In a Greater Middle East in which one country after another has been plunged into chaos and possible failed statehood, two rival nations, Iran and Saudi Arabia, have been bedrock exceptions to the rule. Iran, at the moment, remains so, but the Saudi royals, increasingly unnerved, have been steering their country erratically into the region’s chaos. The kingdom is now led by a decrepit 80-year-old monarch who, in commonplace meetings, has to be fed his lines by teleprompter. Meanwhile, his 30-year-old son, Deputy Crown Prince Mohammed bin Salman, who has gained significant control over both the kingdom’s economic and military decision-making, launched a rash anti-Iranian war in Yemen, heavily dependent on air power. It is not only Washington-backed but distinctly in the American mode of these last years: brutal yet ineffective, never-ending, a boon to the spread of terror groups, and seeded with potential blowback.

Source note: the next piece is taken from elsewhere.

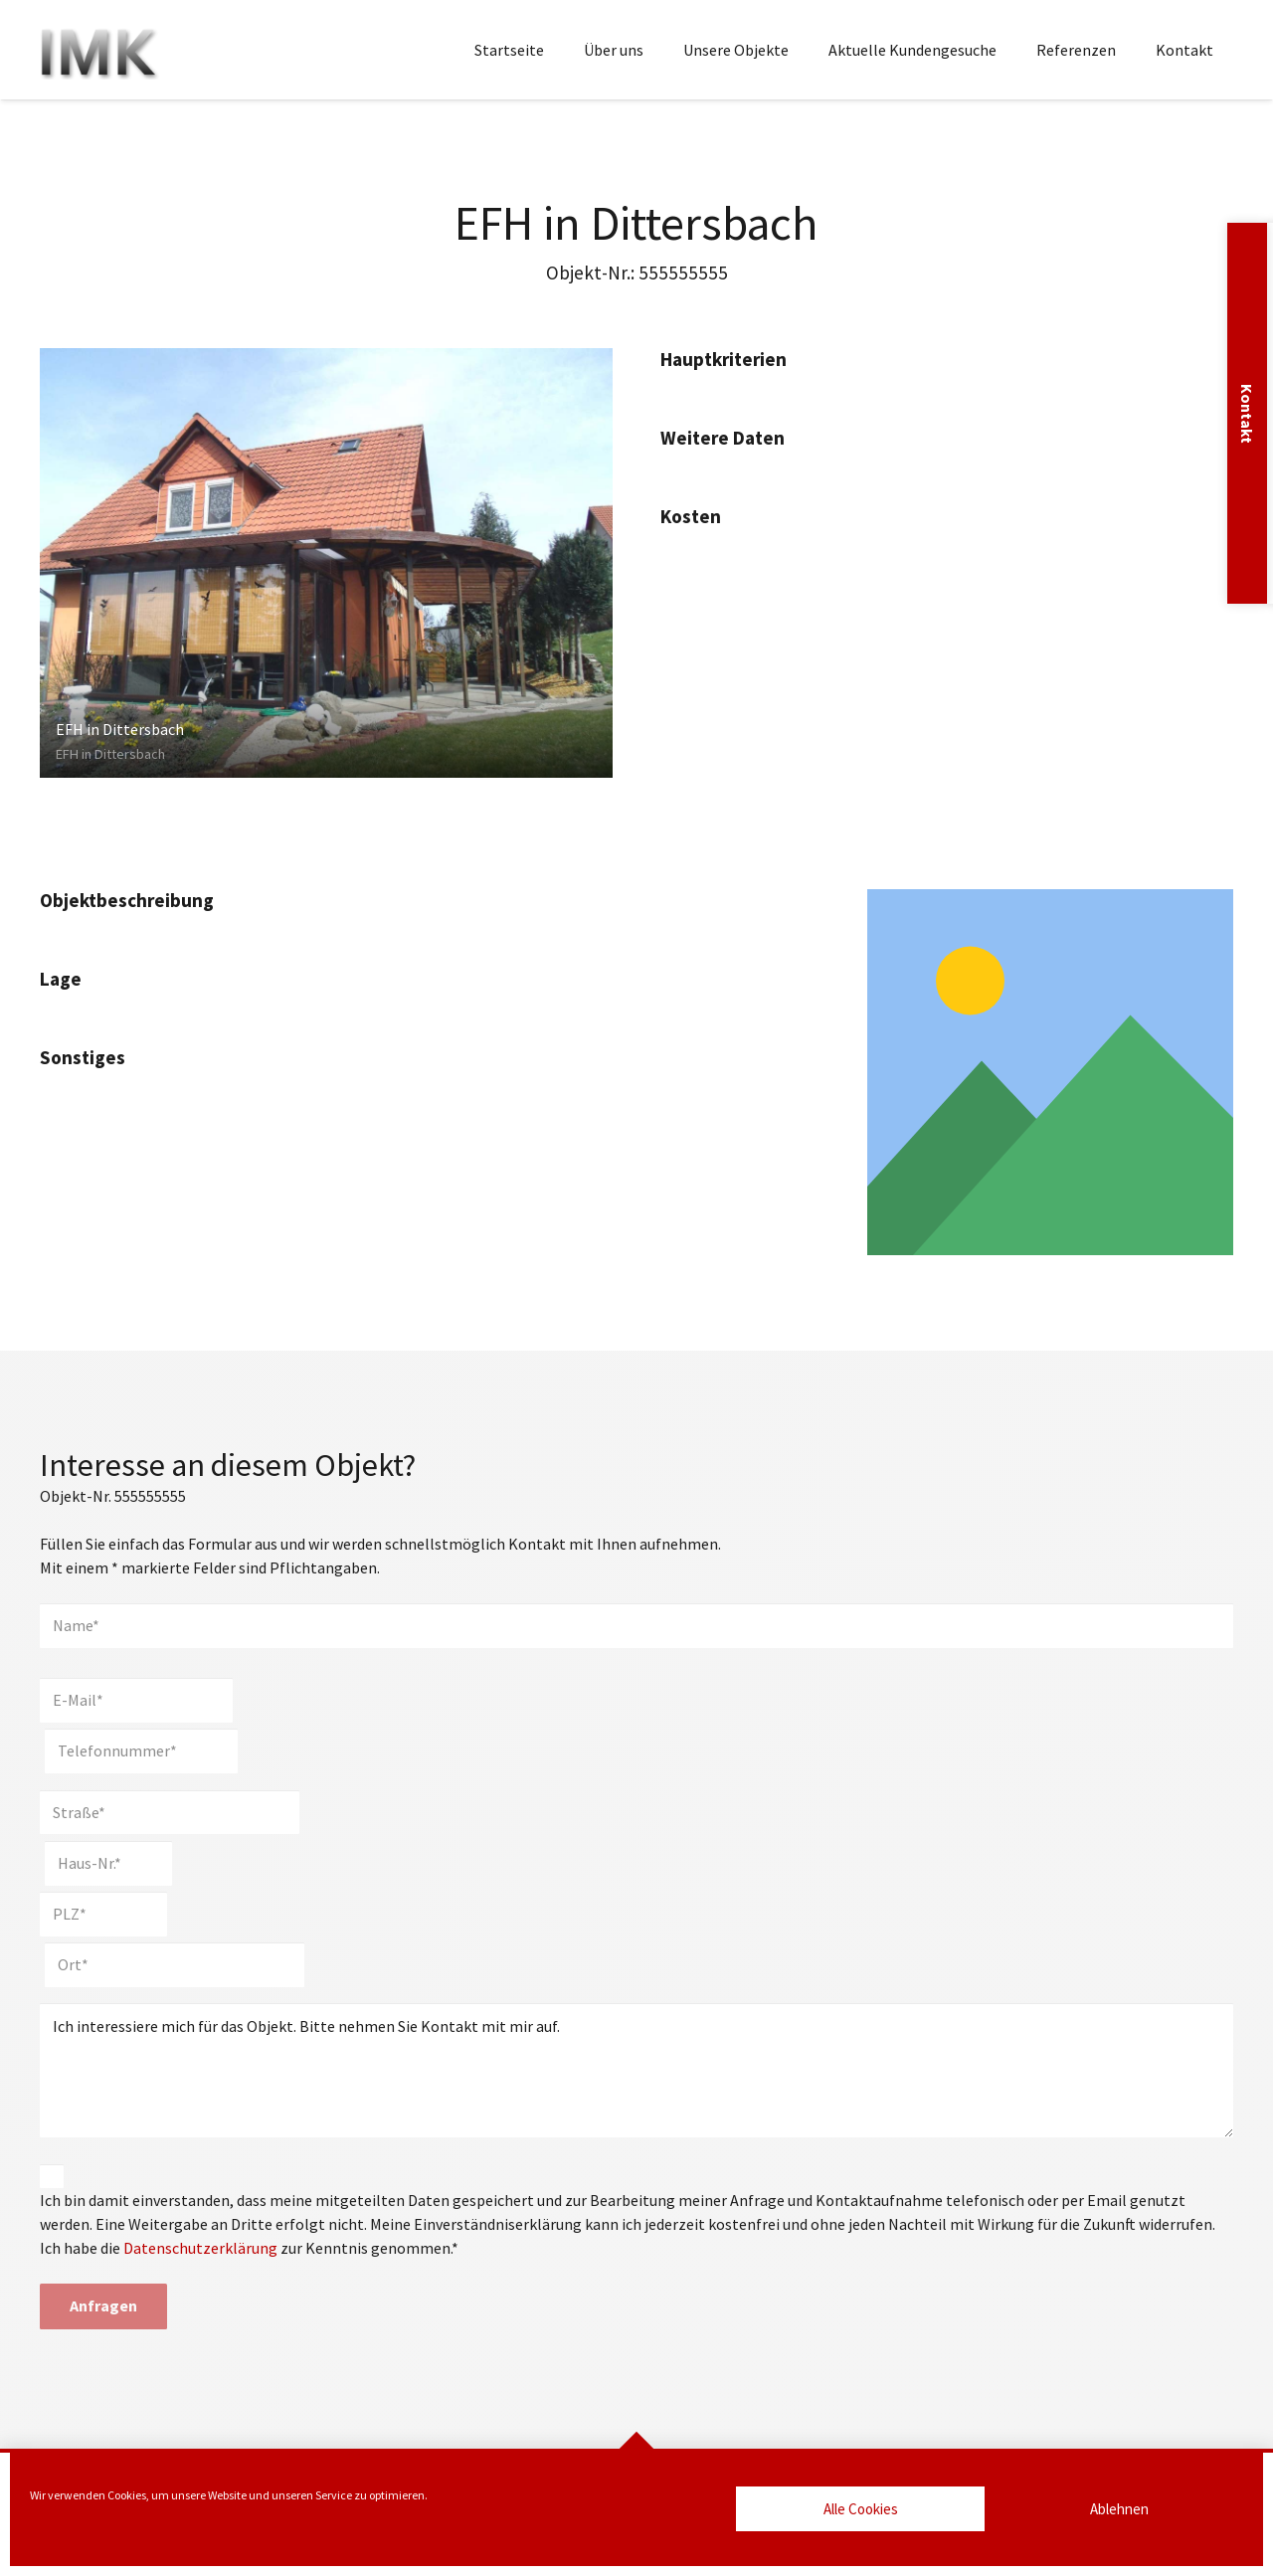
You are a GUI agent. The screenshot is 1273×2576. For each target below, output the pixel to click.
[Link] (1050, 1072)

Meanwhile, in a cheap-oil, belt-tightening moment, in an increasingly edgy country, the royals are reining in budgets and undermining the good life they were previously financing for many of their citizens. The one thing they continue to do is pump oil — their only form of wealth — as if there were no tomorrow, while threatening further price-depressing rises in oil production in the near future. And that’s hardly been the end of their threats. While taking on the Iranians (and the Russians), they have also been lashing out at the local opposition, executing a prominent dissident Shiite cleric among others and even baring their teeth at Washington. They have reportedly threatened the Obama administration with the sell-off of hundreds of billions of dollars in American assets if a bill, now in Congress and aimed at opening the Saudis to American lawsuits over their supposed culpability for the 9/11 attacks, were to pass. (It would, however, be a sell-off that could hurt the Saudis more than anyone.) Even at the pettiest of levels, on Barack Obama’s recent arrival in Saudi Arabia for a visit with King Salman, they essentially snubbed him, a first for a White House occupant. All in all, a previously sure-footed (if extreme) Sunni regime seems increasingly unsettled; in fact, it has something of the look these days of a person holding a gun to his own head and threatening to pull the trigger. In other words, in a region already aflame, the Saudis seem to be tossing… well, oil onto any fire in sight.
And in a way, it’s little wonder. The very basis for the existence of the Saudi royals, their staggering oil reserves, is under attack — and not by the Iranians, the Russians, or the Americans, but as TomDispatch energy specialist Michael Klare explains, by something so much larger: the potential ending of the petroleum way of life. Tom Engelhardt
Debacle at Doha
The collapse of the old oil order
By Michael T. Klare
Sunday, April 17th was the designated moment. The world’s leading oil producers were expected to bring fresh discipline to the chaotic petroleum market and spark a return to high prices. Meeting in Doha, the glittering capital of petroleum-rich Qatar, the oil ministers of the Organization of the Petroleum Exporting Countries (OPEC), along with such key non-OPEC producers as Russia and Mexico, were scheduled to ratify a draft agreement obliging them to freeze their oil output at current levels. In anticipation of such a deal, oil prices had begun to creep inexorably upward, from $30 per barrel in mid-January to $43 on the eve of the gathering. But far from restoring the old oil order, the meeting ended in discord, driving prices down again and revealing deep cracks in the ranks of global energy producers.
It is hard to overstate the significance of the Doha debacle. At the very least, it will perpetuate the low oil prices that have plagued the industry for the past two years, forcing smaller firms into bankruptcy and erasing hundreds of billions of dollars of investments in new production capacity. It may also have obliterated any future prospects for cooperation between OPEC and non-OPEC producers in regulating the market. Most of all, however, it demonstrated that the petroleum-fueled world we’ve known these last decades — with oil demand always thrusting ahead of supply, ensuring steady profits for all major producers — is no more. Replacing it is an anemic, possibly even declining, demand for oil that is likely to force suppliers to fight one another for ever-diminishing market shares.